Monday, January 21, 2013
Thoughts From Year Four
One of the biggest things I am regretting and that I am ashamed of is how I have dealt with my chronic pain. I have been so ashamed to look back and realize how poorly I have handled my situation.
This is my fourth year of being in pain a different level of pain every day. And this is the beginning of a full year that I have finally gained the right perspective on my pain.
It makes me ashamed to think that for the first two and a half years of my chronic pain, I had a horrible perspective. I let myself be hardened towards views that effect me even today. But what gets to me most of all was the fact of how long it took me to get to the right perspective. Two and a half years. That was over half of my time having chronic pain.
I started out thinking that it was something I had brought upon myself. That somehow it had come out as a consequence of my addiction. I was ignorant and thought I had the ability to screw myself up in a way that could never be fixed. I thought that God Himself had cursed me. I literally thought He hated me and had cursed me with a pain that had come out of my addiction. I don't remember distinctly, hearing sermons or reading books on suffering through trials. I know If I ever did, I surely thought that it was hard to rejoice when God Himself has cursed you. I couldn't bring myself to rejoice in anything of the sort. I was miserable, and too ashamed to tell anyone.
And once I finally told people I started believing that it wasn't God cursing me, it was just my fault. I hated myself. I led myself into believing I had no future. And in telling that to myself; I gained hard views towards things like marriage and having children. I wanted to hate myself for ever wanting anything of the sort. It was in that period in time that I gained horrible views. The ones I still struggle with today.
When I was coming out of that a bit more I know there was a brief time I would shake my fists at God. When the Doctors said it wasn't anything that I had done, and that it was random and they didn't know what was wrong. And when they told me it was all in my head. For that brief time in my life I was angry that I was in a situation like that. I was. To my deepest shame I was.
Once I had repented of being angry at my God, I decided that I wasn't meant to be happy with things on earth. I was meant to only find my happiness in Christ and Him alone. And I was given and unsolvable pain that I had to use as a tool for writing to help others. I thought that I'd die young and that I wasn't meant to enjoy life here. "All Work and No Play" definitely would have been my motto!

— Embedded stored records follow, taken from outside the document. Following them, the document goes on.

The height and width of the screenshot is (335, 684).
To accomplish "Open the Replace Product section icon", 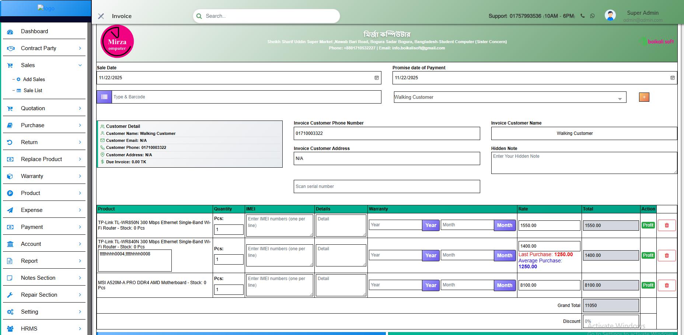I will 10,159.
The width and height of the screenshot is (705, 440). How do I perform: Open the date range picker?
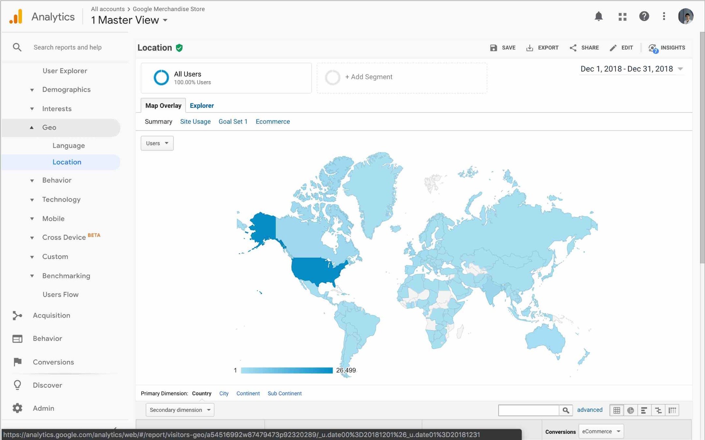[x=631, y=69]
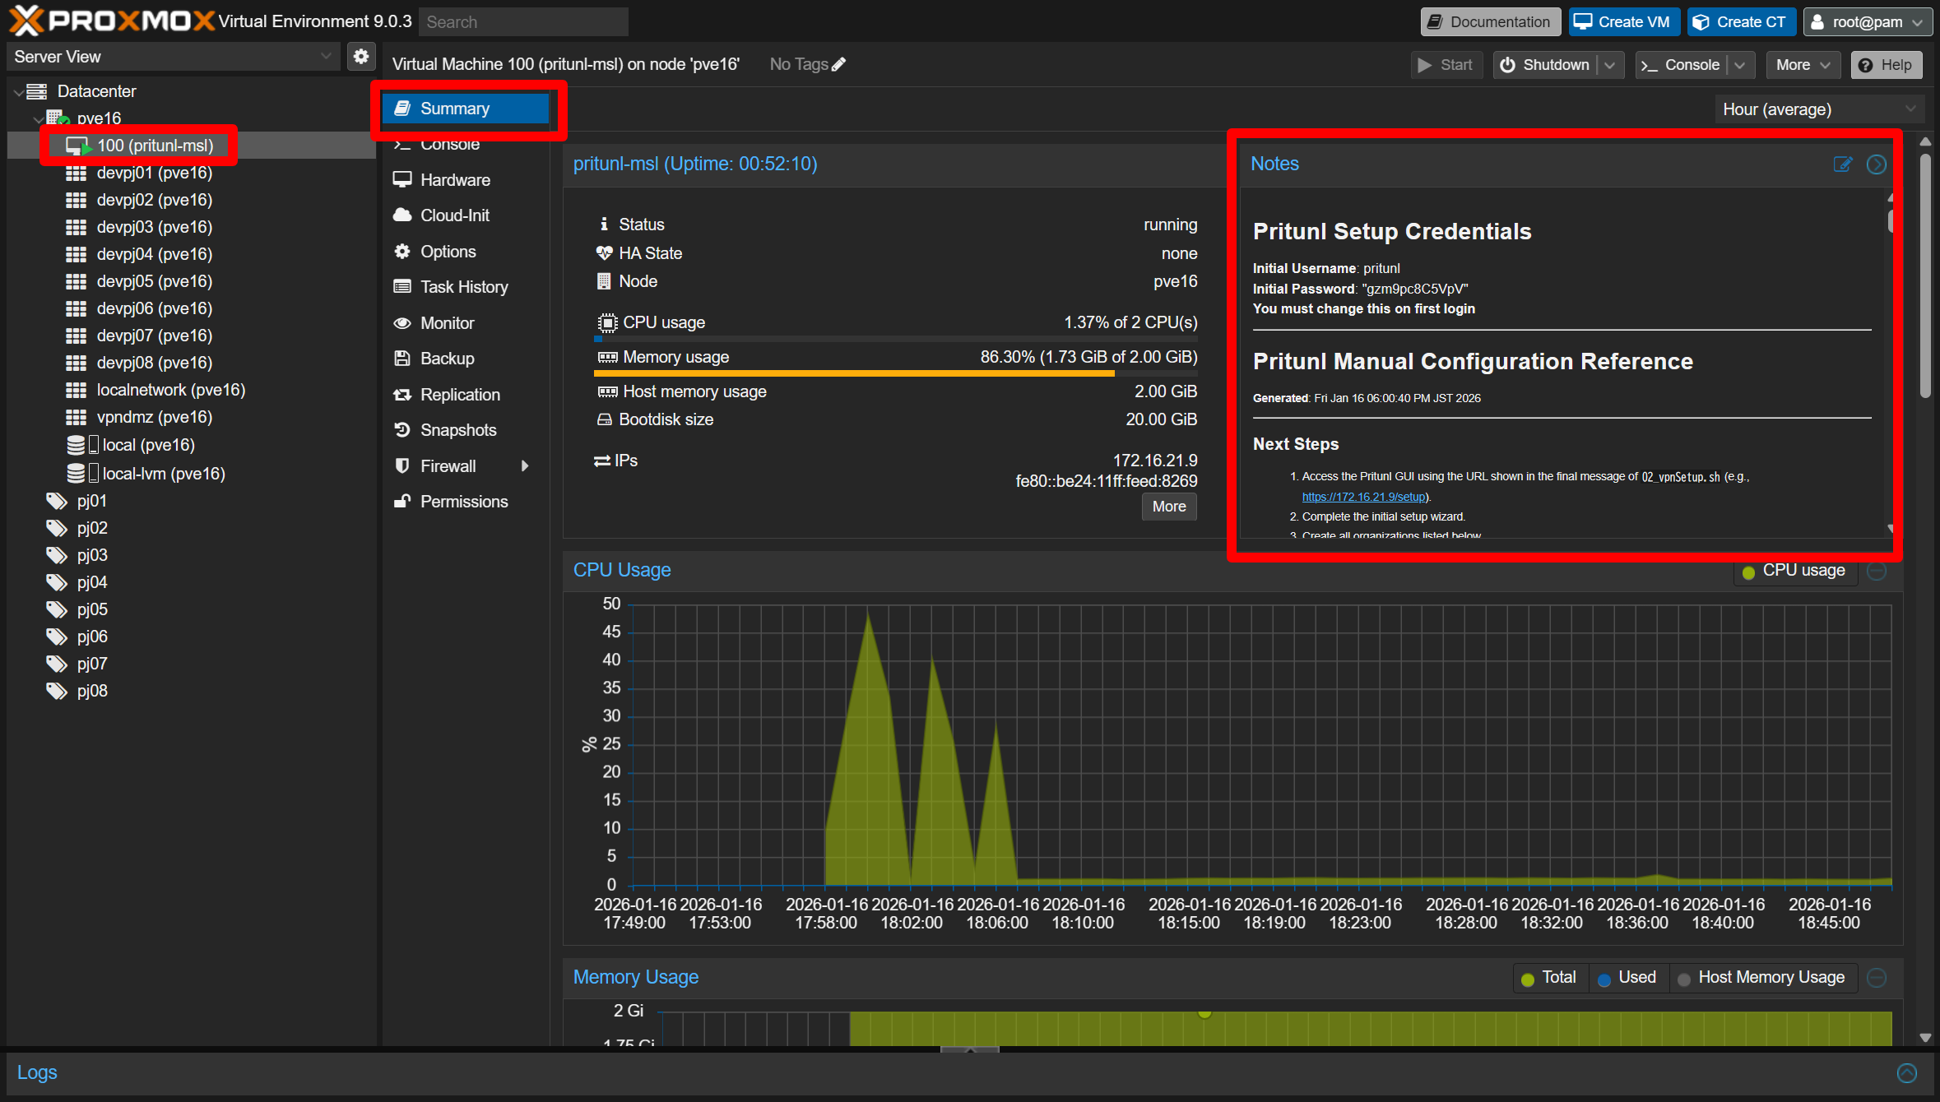Collapse the CPU Usage chart panel

(x=1876, y=571)
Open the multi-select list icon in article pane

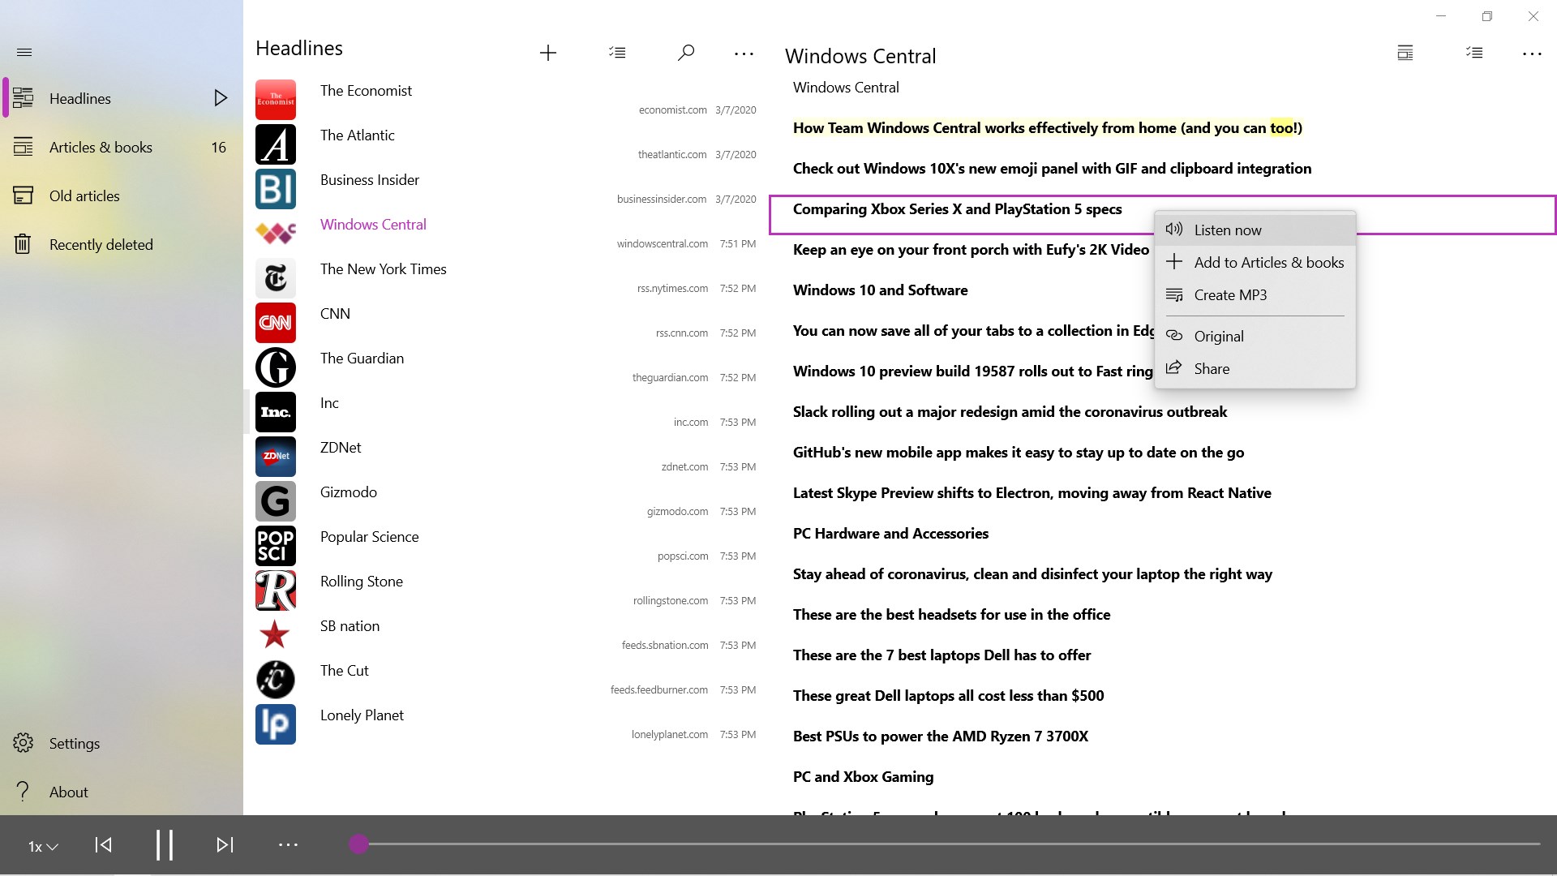click(1474, 52)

And even at this point I had pushed away any hope of a future, still in a way, maintaining the bad views I had gained before.
And it was only this last year that God really gave me the right view I think it is. It was over last year that God softened my heart on my bad views. And in that last year I realized that God wants me to actually enjoy Him and enjoy where He has put me, and in whatever situation I am. Even when I'm not feeling as good at 96%. And I realized last year that He gave me pain because it was what was best, and He did what was best because He loves me. Not because I was cursed or anything of the sort. And this is where it's left today.
Over the last few months, going to therapy, God's given me some days that I never deserved. Not entirely without pain, but without much. Which is incredible as it is.
I am so loved By God, and I don't deserve any of it. As I look back I see my errors. To my deepest shame I wish I could have done it differently. My hope to all people who are starting out with health issues that no one knows what's wrong is that they wouldn't go through the emotional/mental process I did of having the wrong perspective. The wrong perspective can be killer.
I am ashamed to look back. But at the same time feel so loved by my Gracious Heavenly Father.